E.g. a town that's too prosperous starts building a babel tower. Once that is complete they become able to copy some of the player's abilities and start summoning their own mythologicals (using their side's resources). Or they start inventing better weapons so suddenly you've got rifle units and such appearing on the field that can completely obliterate a regular force of lower tech units. Even further and they start building tanks and planes before ultimately splitting the atom and raining doom upon everybody. So as the tech goes up there's more and more risk of one side getting a tech before the other and just wiping the other side off the map. Of course having a match end in a nuclear exchange might even cause you to win instead of lose but only if it was mutually assured destruction, i.e. you balanced the factions so perfectly that they invented the nuke almost simultaneously.

What was that Ludum Dare game called that inspired Skyward Collapse? With the nuke silos?

As others have stated, likely easier said than done, but would be a very fun twist.
Title: Re: Pushback against certain types of runaway success?
Post by: x4000 on July 31, 2013, 10:23:15 am
Well, the idea is to keep the factions kinda weak so they don't overpower each other, right? How about letting very prosperous towns get extra strength if left alone too long and greatly boost the power of their own faction? So the game doesn't automatically push against a faction but the balance becomes more and more frail?
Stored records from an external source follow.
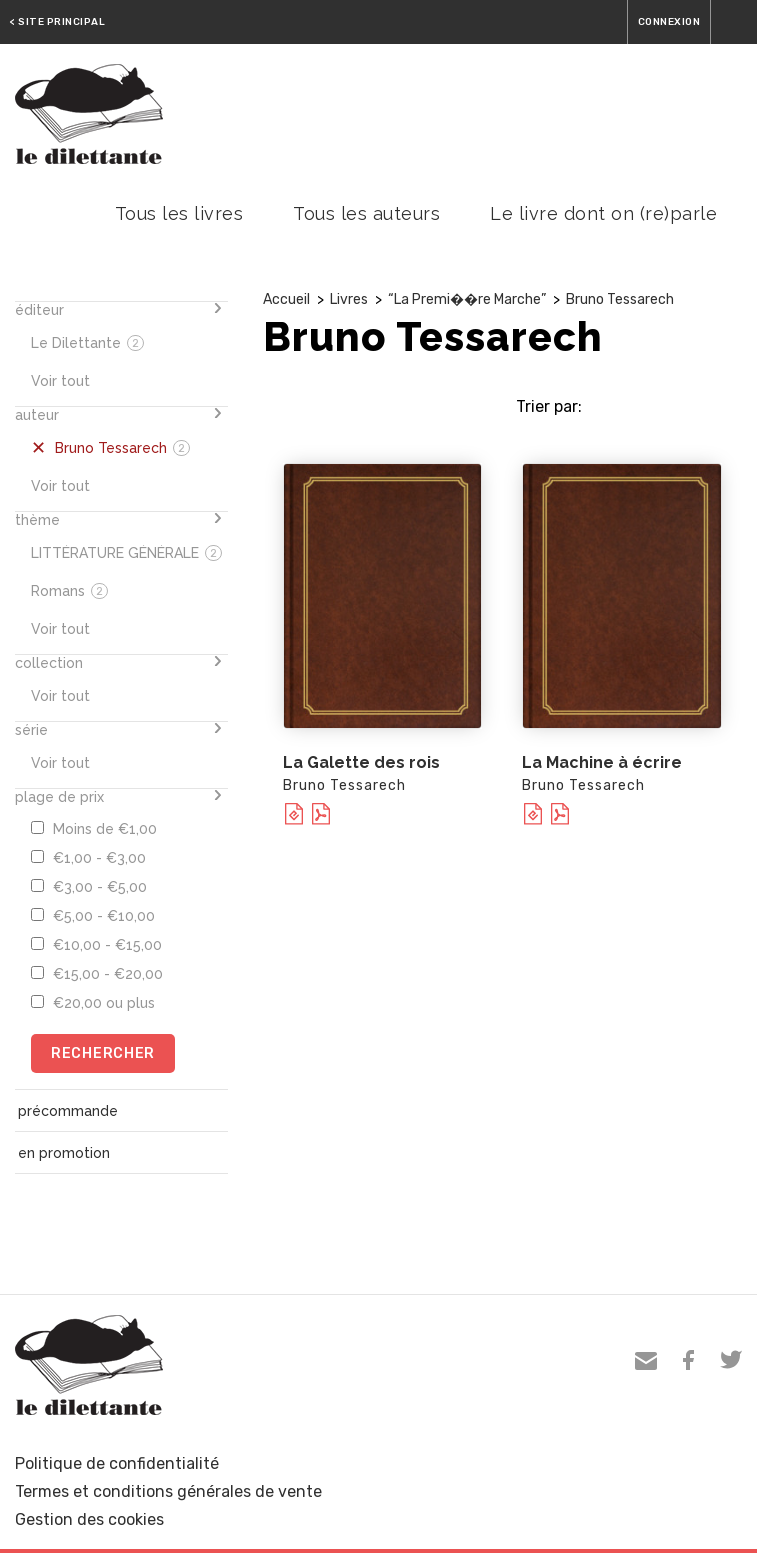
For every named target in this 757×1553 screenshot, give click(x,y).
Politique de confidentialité (117, 1463)
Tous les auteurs (366, 213)
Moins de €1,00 (94, 829)
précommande (68, 1111)
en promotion (64, 1153)
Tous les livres (179, 213)
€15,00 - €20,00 (97, 974)
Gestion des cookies (89, 1519)
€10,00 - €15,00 (96, 945)
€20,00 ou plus (93, 1003)
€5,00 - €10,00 (93, 916)
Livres (349, 299)
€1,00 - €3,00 (88, 858)
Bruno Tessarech (620, 299)
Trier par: (549, 406)
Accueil (286, 299)
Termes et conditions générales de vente (168, 1491)
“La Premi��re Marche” (467, 299)
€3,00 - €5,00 (89, 887)
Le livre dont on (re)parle (603, 213)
E.g. a town that's too prosperous starts building a babel tower. Once that is complete they become able to copy some of the player's abilities and start summoning their own mythologicals (using their side's resources). Or they start inventing better weapons so suddenly you've got rifle units and such appearing on the field that can completely obliterate a regular force of lower tech units. Even further and they start building tanks and planes before ultimately splitting the atom and raining doom upon everybody. So as the tech goes up there's more and more risk of one side getting a tech before the other and just wiping the other side off the map. Of course having a match end in a nuclear exchange might even cause you to win instead of lose but only if it was mutually assured destruction, i.e. you balanced the factions so perfectly that they invented the nuke almost simultaneously.

What was that Ludum Dare game called that inspired Skyward Collapse? With the nuke silos?

As others have stated, likely easier said than done, but would be a very fun twist.

I think that a lot of this is very interesting indeed, and something I want to explore around the time of the second expansion, later in the year.  Right now I think there is enough going on without this; and the game can only absorb so many changes at a time.  And frankly, a lot of the runaway success worries have seemingly been squashed lately with all the balance changes in general.